Foto: Divulgação/CMPort
Ilegalidade

Repressão é intensificada em Santos

Contrabando e narcotráfico vão passando, entre "feras" e piratas...

Carlos Pimentel Mendes (*)

As aEntra século e sai século, as táticas dos piratas, contrabandistas, bucaneiros e outros do gênero vão mudando, as formas de repressão também, mas quantidades fabulosas  de produtos os mais diversos continuam passando ilegalmente pelo porto santista (da mesma forma que por outros pontos da fronteira nacional). Meio milênio depois que os primeiros europeus chegaram ao Brasil, efeitos especiais continuam sendo mostrados ao público, num cenário que esconde, nos bastidores, ilícitos tão ou mais graves do que os "descobertos" pelos órgãos encarregados da repressão aos tráficos ilegais.

A última novidade é uma certa Operação Fera, codinome para Força Especial de Repressão Aduaneira, que estreou no dia 2 de fevereiro de 2005 apreendendo nove conteineres com mercadorias que estariam sendo transportadas sem documentação ou com documentos impróprios. Isso foi possível, segundo os fiscais, "através de cruzamento de dados diversos e a constatação de fortes indícios de falsidade ideológica". A nova operação deverá ser repetida periodicamente, em locais e dias incertos, usando fiscais de elite treinados em diversos países,  buscando "causar o menor desconforto possível ao contribuinte regular e cumpridor de suas obrigações, concentrando toda sua energia em operações de risco".

Ótimo que a fiscalização esteja ativa e atenta, mas isso ela sempre disse estar. Na prática, porém, sempre as autoridades teceram uma teia com muitos buracos.
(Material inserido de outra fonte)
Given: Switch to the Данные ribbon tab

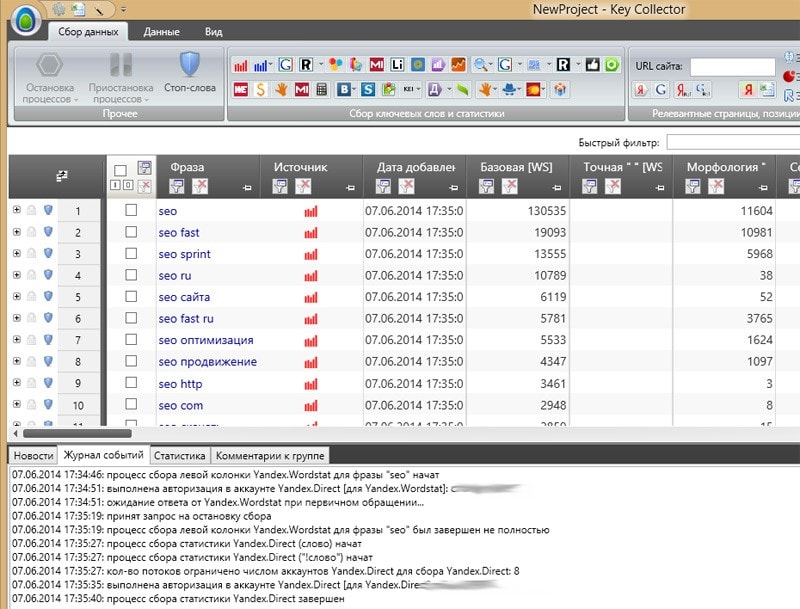Looking at the screenshot, I should click(161, 32).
E o curioso é que essa teia imperfeita pega facilmente os insetos menores, raramente os grandes...

Falando mais claro: no início da década de 80, apenas para dar um exemplo, praticamente (esse "praticamente" é só para não dizer 100%) todo o uísque legítimo (mas ilegal) consumido nos gabinetes oficiais em Brasília tinha uma rota conhecida e jamais tocada: entrava pelo porto de Santos e passava por certo depósito em São Vicente, de onde seguia direto para a capital federal. Na mesma época, era bastante conhecido um sujeito que transitava entre lugares próximos ao porto e a capital paulista, levando uma carga preciosa: era a máfia dos rolamentos em ação.
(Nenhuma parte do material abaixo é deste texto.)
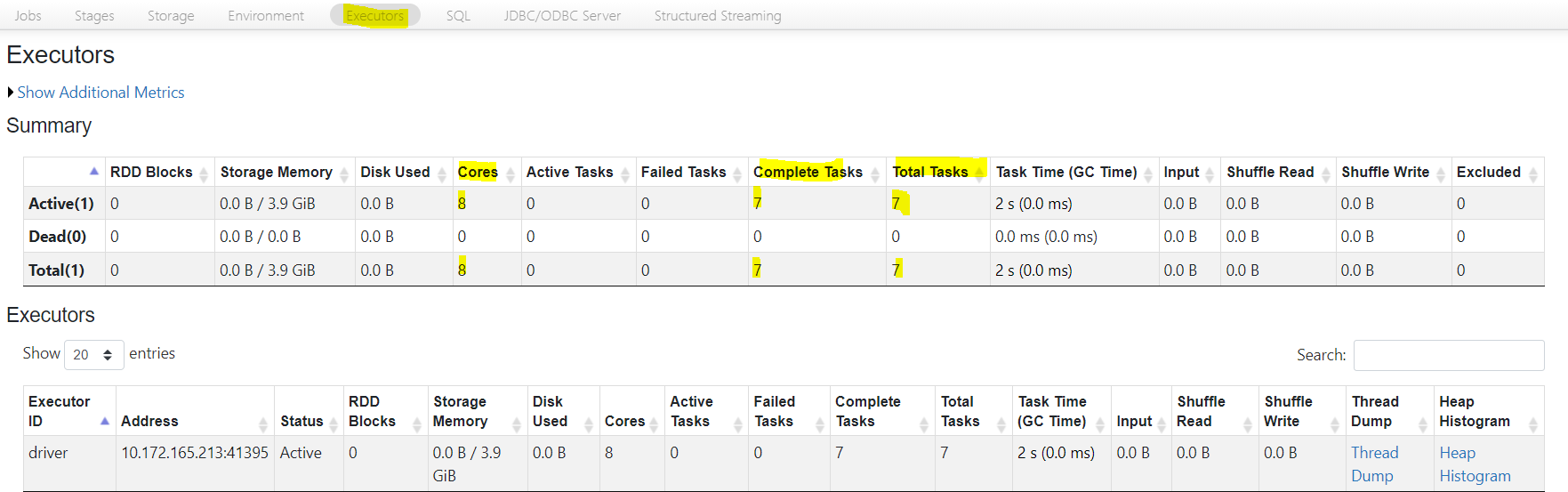Open the Show entries count dropdown
Screen dimensions: 1568x492
(92, 354)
Logística perfeita - E só depois de muitos anos foram criados mecanismos para fechar um conhecido furo na teia aduaneira. Por ele, um produto destinado a Paranaguá, por exemplo, era descarregado em Santos por algum motivo relevante qualquer, devendo seguir por terra até o porto paranaense. O procedimento correto era a autoridade aduaneira santista emitir um documento com torna-guia, para ser carimbado pelos colegas fiscais parnanguaras, voltando a papelada para Santos. 

Mas o que se fazia era emitir documentação sem torna-guia. Assim, a autoridade santista arquivava o documento emitido, "presumindo" que a carga seria apresentada à fiscalização em Paranaguá. A autoridade paranaense não presumia nada... porque nem a carga, nem o documento, chegavam lá. 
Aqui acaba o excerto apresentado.